Yeah it sounds like you need that grief counselor too.


PrettyinPerpignan

You needed counseling before the BIL passed because you’ve allowed yourself to be responsible for your sisters emotional wellbeing. You are a grown man with a family and while I empathize with your sister, you need to set boundaries so her behavior doesn’t continue to affect your home life. Unfortunately you two already have shared trauma from childhood so now you’re engaging in trauma bonding which is not allowing you to rationalize that this behavior isn’t normal. My judgement is NAH but you would be TA if you continue down this path and ruin your marriage without setting boundaries and resolving your OWN issues through therapy


clarabell1980

Your pulling away from your wife and dare I say neglecting her. I do understand your grief and greatly feel for your sister and your past trauma, but if you don’t reconnect with your wife and get some therapy yourself, you are in danger of losing her. I know it’s not right but if you’re not willing to show her the time and affection someone else will.


October1966

You need therapy NOW before the damage to your marriage becomes permanent.


mmmmmarty

Of course YTA You need to get to therapy before you ruin your marriage. WTF are you feeling guilty for? Life is for the living. Live it.


completedett

You need therapy as well.
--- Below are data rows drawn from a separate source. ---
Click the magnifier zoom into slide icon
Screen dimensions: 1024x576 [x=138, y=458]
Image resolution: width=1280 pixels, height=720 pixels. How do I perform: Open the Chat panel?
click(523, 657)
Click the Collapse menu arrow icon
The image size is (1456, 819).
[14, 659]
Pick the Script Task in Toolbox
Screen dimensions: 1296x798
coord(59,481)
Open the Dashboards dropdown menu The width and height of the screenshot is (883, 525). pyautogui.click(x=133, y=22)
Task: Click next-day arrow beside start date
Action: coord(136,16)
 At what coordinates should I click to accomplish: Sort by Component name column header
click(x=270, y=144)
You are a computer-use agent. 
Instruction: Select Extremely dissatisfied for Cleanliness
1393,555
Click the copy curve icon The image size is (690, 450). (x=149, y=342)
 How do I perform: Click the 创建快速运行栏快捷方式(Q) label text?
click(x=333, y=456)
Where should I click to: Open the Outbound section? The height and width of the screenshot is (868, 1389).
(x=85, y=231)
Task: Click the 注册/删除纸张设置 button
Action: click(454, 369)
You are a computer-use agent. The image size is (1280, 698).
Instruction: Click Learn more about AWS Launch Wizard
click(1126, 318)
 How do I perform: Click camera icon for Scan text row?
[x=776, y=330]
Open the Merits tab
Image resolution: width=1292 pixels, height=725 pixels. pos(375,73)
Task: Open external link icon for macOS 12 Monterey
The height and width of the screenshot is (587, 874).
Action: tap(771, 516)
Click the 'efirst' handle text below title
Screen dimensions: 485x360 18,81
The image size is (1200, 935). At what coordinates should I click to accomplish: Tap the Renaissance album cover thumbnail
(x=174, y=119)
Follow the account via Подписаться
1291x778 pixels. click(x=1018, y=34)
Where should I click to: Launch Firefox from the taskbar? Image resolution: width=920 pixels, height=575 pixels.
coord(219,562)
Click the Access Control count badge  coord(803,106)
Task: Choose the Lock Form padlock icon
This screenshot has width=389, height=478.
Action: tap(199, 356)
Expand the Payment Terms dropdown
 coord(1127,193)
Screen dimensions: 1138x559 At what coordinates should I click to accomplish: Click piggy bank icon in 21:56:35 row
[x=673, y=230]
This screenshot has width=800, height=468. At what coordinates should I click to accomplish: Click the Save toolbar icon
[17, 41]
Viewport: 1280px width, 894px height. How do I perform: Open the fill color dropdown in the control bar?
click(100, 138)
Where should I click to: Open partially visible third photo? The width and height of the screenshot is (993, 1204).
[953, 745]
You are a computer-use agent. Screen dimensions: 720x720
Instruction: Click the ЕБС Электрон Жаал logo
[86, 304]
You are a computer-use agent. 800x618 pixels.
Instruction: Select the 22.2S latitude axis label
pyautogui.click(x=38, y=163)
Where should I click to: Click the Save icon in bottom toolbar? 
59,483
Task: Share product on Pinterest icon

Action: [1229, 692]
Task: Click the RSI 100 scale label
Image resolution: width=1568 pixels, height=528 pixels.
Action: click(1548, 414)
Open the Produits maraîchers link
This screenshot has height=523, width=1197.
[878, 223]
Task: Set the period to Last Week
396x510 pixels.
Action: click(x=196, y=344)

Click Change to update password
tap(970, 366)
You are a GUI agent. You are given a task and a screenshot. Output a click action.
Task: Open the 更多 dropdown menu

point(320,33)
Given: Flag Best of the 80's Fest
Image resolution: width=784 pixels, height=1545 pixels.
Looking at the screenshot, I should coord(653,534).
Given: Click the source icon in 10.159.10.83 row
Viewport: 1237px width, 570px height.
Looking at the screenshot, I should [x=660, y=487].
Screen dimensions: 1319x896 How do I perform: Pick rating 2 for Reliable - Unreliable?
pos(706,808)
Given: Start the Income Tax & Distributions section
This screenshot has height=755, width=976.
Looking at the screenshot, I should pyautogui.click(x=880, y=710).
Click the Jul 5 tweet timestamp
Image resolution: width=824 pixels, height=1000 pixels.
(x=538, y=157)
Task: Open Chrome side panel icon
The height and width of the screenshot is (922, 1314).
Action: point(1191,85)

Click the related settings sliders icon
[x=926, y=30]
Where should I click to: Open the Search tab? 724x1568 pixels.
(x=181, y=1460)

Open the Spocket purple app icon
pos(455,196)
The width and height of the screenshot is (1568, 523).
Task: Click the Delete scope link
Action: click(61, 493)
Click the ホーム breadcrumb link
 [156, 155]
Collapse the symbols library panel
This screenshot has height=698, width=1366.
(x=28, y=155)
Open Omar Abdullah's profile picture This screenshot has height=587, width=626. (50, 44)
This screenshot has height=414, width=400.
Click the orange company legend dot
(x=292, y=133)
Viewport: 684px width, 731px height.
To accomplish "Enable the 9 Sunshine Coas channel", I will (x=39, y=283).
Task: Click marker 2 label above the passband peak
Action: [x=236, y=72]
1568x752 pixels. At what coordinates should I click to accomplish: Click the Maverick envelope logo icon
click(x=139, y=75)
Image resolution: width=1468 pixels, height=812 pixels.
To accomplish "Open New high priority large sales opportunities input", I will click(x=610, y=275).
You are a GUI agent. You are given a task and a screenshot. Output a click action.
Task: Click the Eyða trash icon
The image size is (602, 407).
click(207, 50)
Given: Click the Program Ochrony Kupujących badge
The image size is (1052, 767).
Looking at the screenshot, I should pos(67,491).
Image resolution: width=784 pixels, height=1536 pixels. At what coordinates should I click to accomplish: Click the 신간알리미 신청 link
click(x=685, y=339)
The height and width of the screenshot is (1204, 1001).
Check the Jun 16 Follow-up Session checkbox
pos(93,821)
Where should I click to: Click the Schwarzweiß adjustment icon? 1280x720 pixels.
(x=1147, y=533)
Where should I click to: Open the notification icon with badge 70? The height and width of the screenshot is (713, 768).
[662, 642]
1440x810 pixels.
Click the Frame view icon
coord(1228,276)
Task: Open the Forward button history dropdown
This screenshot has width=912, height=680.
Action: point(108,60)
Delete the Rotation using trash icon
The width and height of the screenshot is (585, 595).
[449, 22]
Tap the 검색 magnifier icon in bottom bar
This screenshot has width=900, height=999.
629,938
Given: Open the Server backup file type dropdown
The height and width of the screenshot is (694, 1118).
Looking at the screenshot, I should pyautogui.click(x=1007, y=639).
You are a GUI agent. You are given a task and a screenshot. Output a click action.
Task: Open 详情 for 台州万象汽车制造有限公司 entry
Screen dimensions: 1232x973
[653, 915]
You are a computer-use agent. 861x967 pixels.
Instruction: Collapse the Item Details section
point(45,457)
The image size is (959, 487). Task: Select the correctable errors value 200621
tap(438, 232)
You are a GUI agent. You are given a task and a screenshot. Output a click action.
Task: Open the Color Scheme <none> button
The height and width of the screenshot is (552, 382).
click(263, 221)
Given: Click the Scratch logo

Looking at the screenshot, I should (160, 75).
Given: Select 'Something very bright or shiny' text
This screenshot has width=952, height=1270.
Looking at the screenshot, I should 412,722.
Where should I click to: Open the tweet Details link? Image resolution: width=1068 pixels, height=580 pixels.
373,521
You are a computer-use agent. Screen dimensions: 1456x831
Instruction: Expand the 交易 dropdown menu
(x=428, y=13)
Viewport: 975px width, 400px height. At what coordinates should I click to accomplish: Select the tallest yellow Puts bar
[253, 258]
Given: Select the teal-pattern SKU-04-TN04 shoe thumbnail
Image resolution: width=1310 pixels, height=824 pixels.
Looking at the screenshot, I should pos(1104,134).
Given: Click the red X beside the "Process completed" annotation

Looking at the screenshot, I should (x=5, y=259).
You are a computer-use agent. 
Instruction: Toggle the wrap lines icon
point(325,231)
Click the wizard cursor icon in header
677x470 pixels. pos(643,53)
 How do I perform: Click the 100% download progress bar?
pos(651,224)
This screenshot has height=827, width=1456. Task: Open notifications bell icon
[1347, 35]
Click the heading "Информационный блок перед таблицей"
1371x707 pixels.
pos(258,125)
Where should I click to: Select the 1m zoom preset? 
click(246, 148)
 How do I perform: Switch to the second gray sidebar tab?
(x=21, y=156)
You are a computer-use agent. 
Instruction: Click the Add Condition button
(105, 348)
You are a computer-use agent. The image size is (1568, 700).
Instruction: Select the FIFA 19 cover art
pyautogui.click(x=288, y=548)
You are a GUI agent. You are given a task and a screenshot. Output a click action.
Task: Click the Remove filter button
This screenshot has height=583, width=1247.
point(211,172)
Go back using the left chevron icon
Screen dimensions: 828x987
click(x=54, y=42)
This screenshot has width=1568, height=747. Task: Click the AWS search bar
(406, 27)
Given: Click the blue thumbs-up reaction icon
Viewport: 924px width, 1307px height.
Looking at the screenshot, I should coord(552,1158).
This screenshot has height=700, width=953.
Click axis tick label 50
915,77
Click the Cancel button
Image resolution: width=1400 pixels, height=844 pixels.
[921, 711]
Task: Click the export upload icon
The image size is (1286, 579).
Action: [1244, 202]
Talk to your wife and tell her you are struggling.


Strong-Mix9542

I can't believe I have to say this but... FUCK YOUR WIFE OR SOMEONE ELSE WILL. Then again this post sounds fake as hell so whatever.


Reftro

A year is an unusually long time for someone to be affected by something like this. You need to seek some counseling.


Starry-Dust4444

I’m hesitant to call you an AH b/c I think the trauma bond you have w/your sister has lead to unhealthy co-dependency issues. You are destroying your marriage due to your childhood trauma. You need therapy immediately. Preferably trauma therapy. It’s clear you’re deliberately sabotaging your marriage b/c you feel it’s unfair for you to be happily married when your sister has lost her spouse. It’s like you two must live your lives in equal happiness or sadness at all times. That’s not healthy at all. You & your sister are separate human beings w/separate lives. You each have your own paths to follow. You can support your sister in her grieving AND still be happy & fulfilled in your own marriage. Those two things can be done at the same time.


Diligent-Syllabub898

You need counseling to deal with grief and enmeshement. In your wife’s shoes I’d do the same: communicate my needs to my partner.


GovernmentOpening254

As someone else pointed out, you seem to be taking on the burden of your sister’s grief/grieving a more than is healthy. You can’t control your sister, but you and her need to ween each other off of that pattern of her relying so much on you (easier said than done). Your sister is weighing heavily on your marriage. Your wife is paying for it. Asshole? No, not really; mostly a loving brother. That said, you’re edging into that territory.